Saved entries
=======
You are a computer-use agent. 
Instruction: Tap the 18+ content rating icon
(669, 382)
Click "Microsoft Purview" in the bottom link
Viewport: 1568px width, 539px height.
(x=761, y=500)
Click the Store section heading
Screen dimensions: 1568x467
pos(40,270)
=======
> [Directions]: Output the data exactly, so that every line matches the original.

> [Result for this exercise]:
You are a computer-use agent. 
Instruction: Tap the 18+ content rating icon
(669, 382)
Click "Microsoft Purview" in the bottom link
Viewport: 1568px width, 539px height.
(x=761, y=500)
Click the Store section heading
Screen dimensions: 1568x467
pos(40,270)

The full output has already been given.